Google's Native Client goes ARM and beyond
Source: Google white paper Google has announced that Native Client (NaCl), its web technology which allows native code to be downloaded and executed within a browser safely, is now able to create code for ARM processors. ARM support will allow Native Client applications to address ARM-based mobile phones, tablets and other devices which exploit ARM's low power consumption.
The move means that Native Client now supports the three most popular processor architectures, x86-32, x86-64 and, now, ARM. According to Google, Native Client executables can run at 97% of the speed of unmodified native code on both x86 and ARM processors. The development of the ARM support is explored in a white paper along with other features of the current generation of NaCl.

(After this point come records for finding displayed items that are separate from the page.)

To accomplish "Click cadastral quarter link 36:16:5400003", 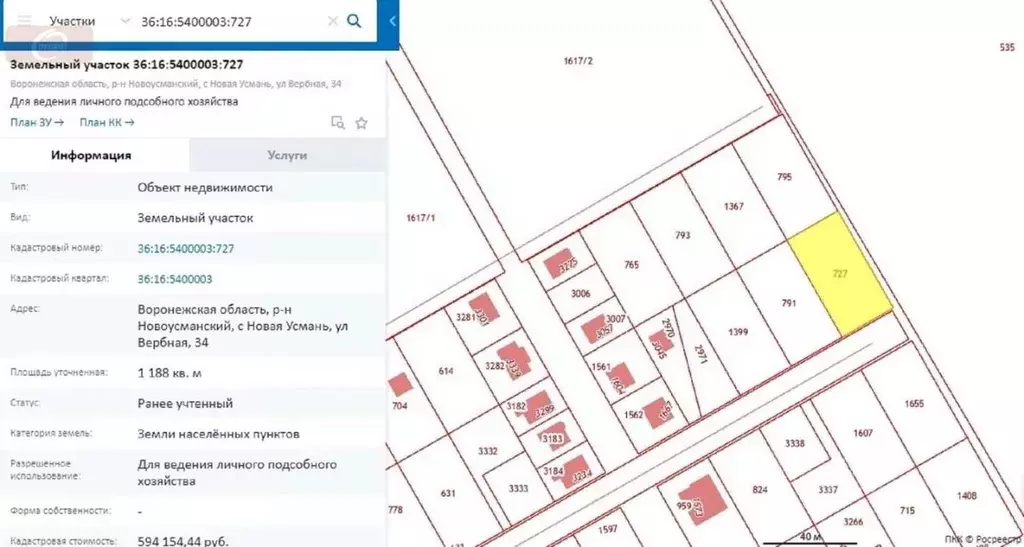I will pos(174,279).
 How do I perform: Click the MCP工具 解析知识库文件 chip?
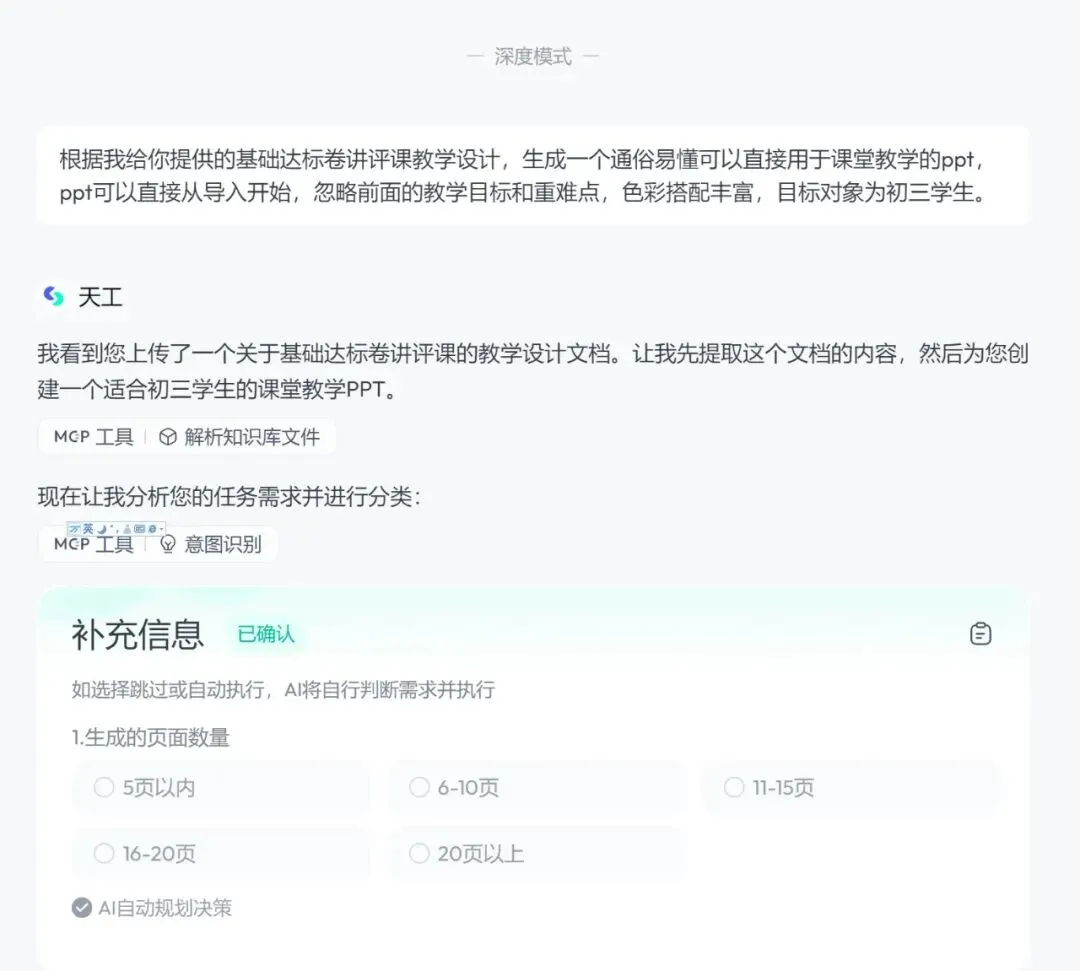point(188,436)
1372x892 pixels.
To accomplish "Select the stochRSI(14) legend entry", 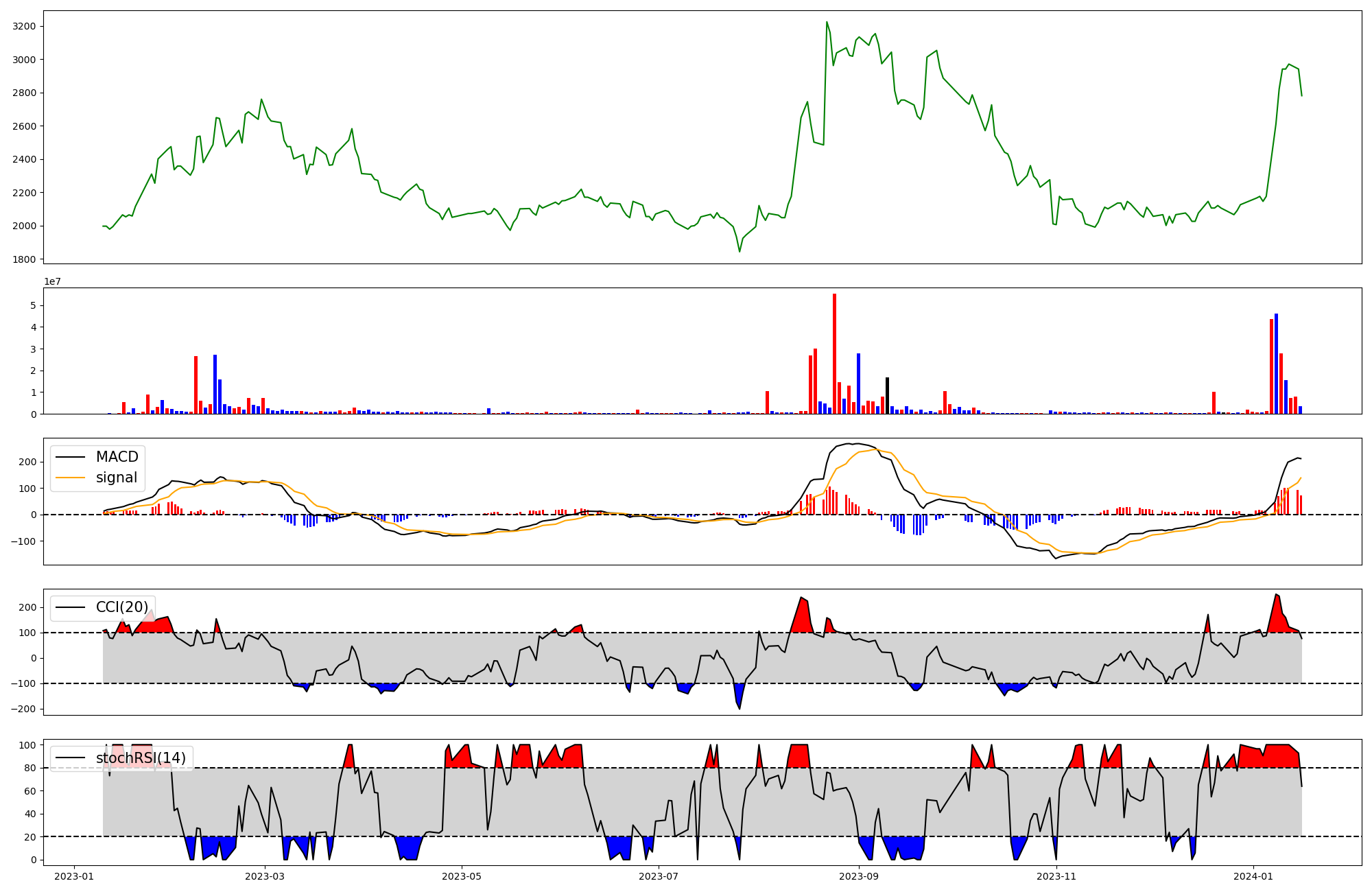I will point(140,758).
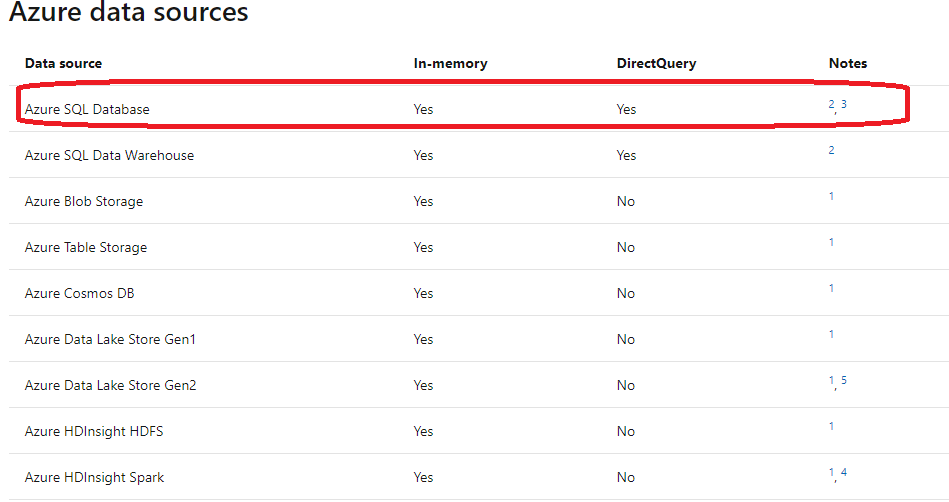Open footnote 5 for Data Lake Store Gen2
Viewport: 949px width, 502px height.
tap(844, 380)
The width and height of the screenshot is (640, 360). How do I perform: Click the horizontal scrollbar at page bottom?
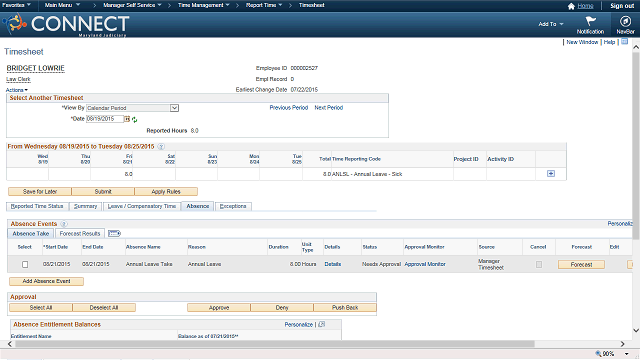tap(275, 344)
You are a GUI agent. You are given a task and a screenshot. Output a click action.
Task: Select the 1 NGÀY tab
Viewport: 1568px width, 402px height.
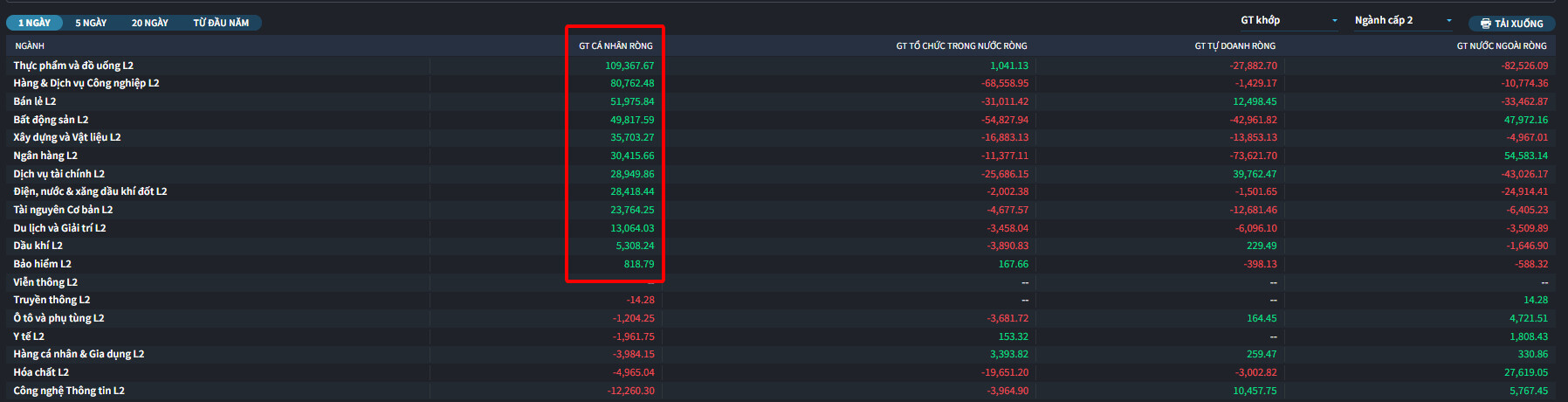[x=35, y=23]
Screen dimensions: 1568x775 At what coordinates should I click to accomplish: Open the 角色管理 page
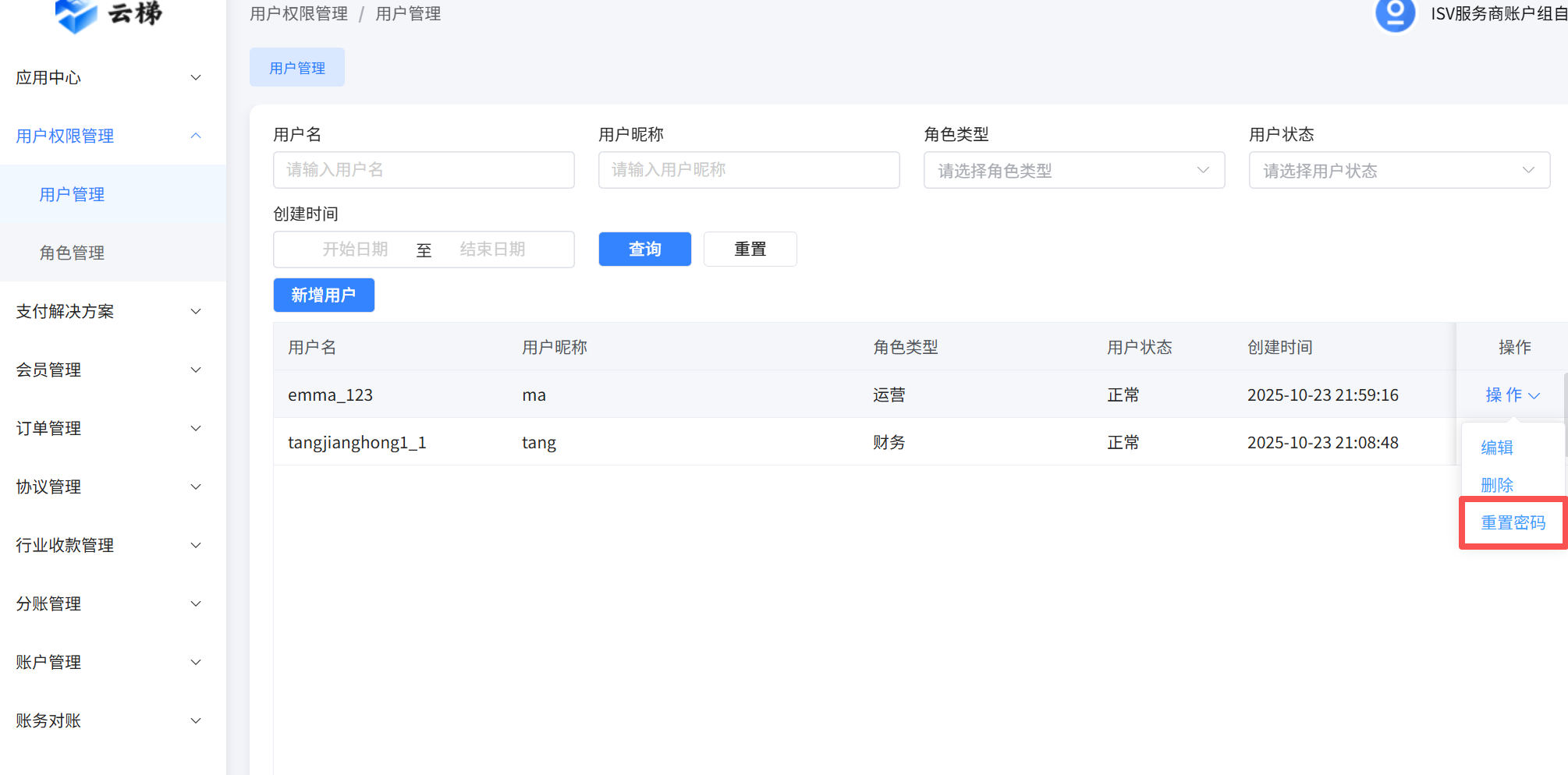[72, 253]
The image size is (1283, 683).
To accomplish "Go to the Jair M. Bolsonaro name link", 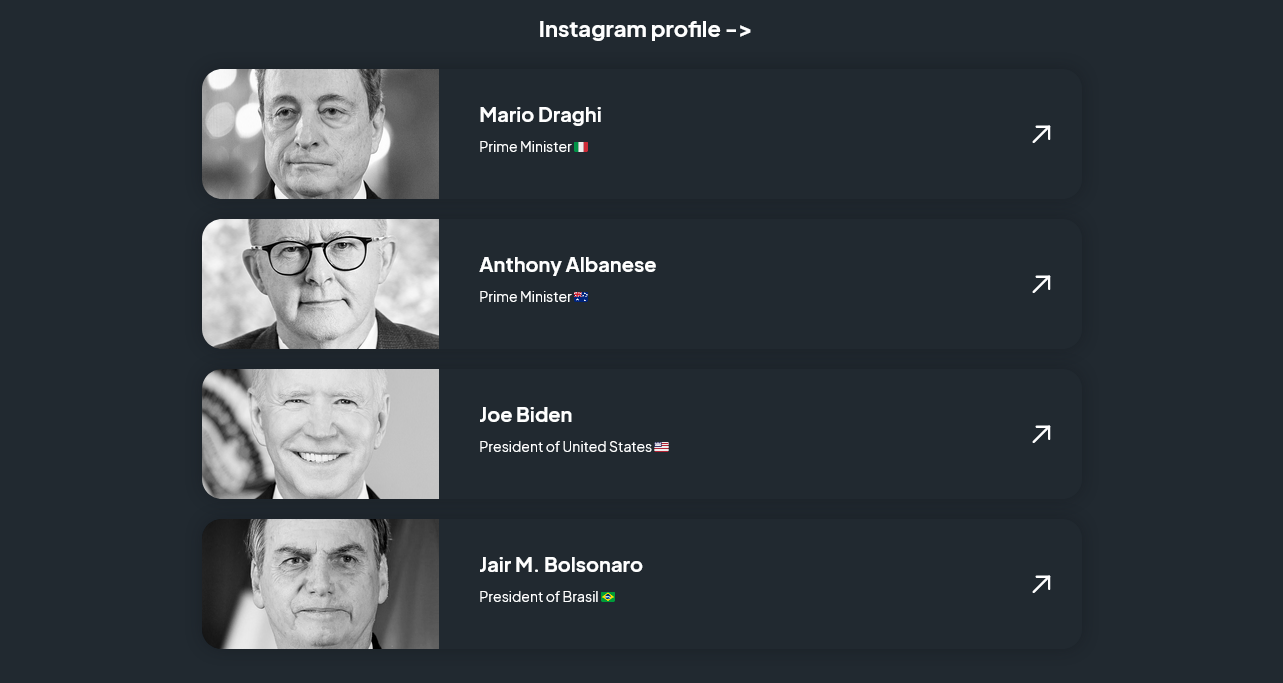I will point(560,565).
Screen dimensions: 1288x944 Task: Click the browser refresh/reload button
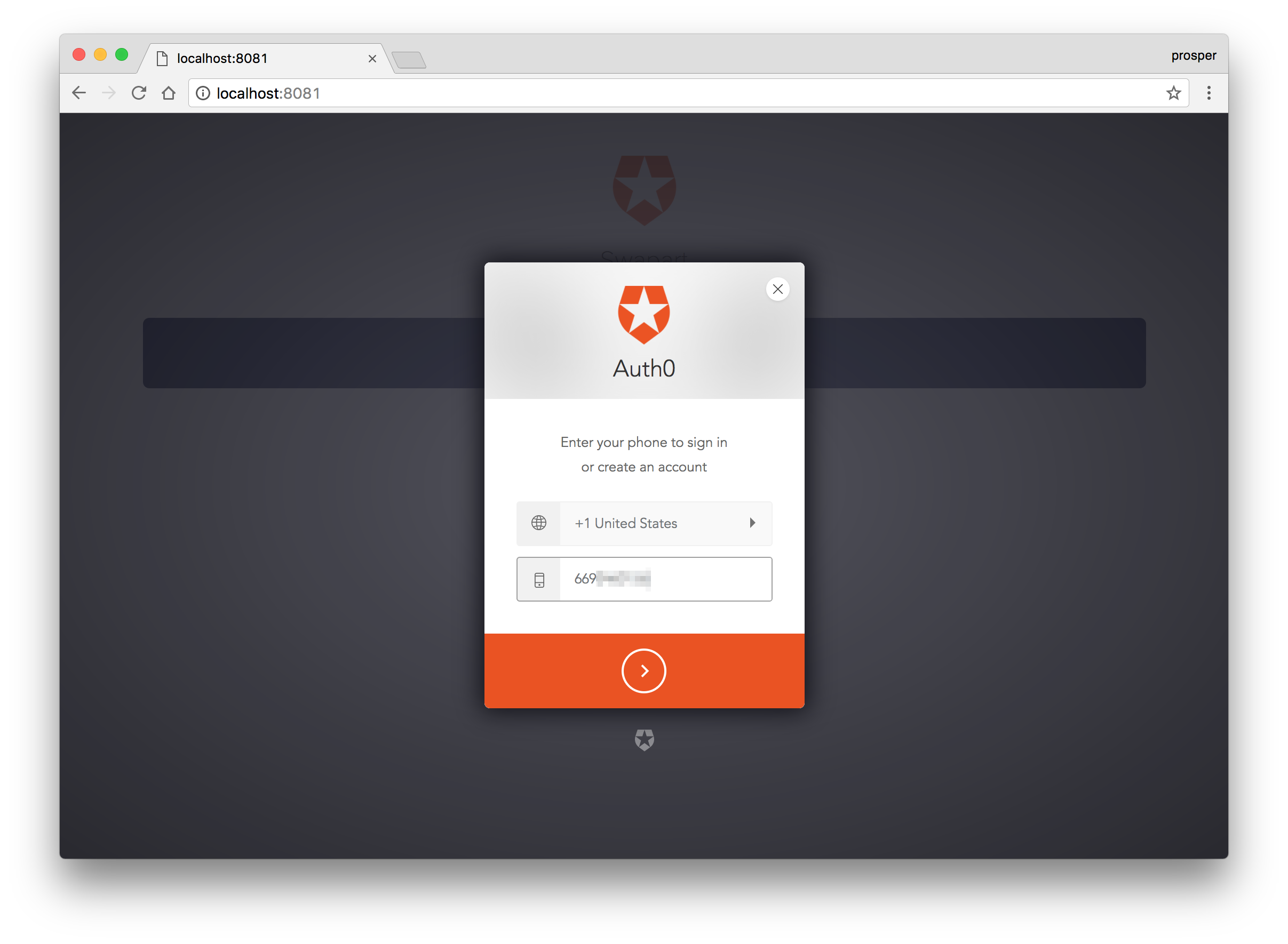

Google also announced that it is looking beyond these processors and is developing a portable version of Native Client based on LLVM (Low Level Virtual Machine). The PNaCl (Portable Native Client, pronounced Pinnacle) project, documented in a white paper, will allow developers to compile their C or C++ code, using LLVM compilers, into LLVM bitcode. That LLVM bitcode is then run through a bitcode optimiser and linker to make it into a single "Portable Executable" file. When the Portable Executable file is downloaded into Native Client, the bitcode is translated, at run time, into the appropriate machine code for the target machine. Google says development of PNaCl is at an early stage and that it will be open sourced in the future.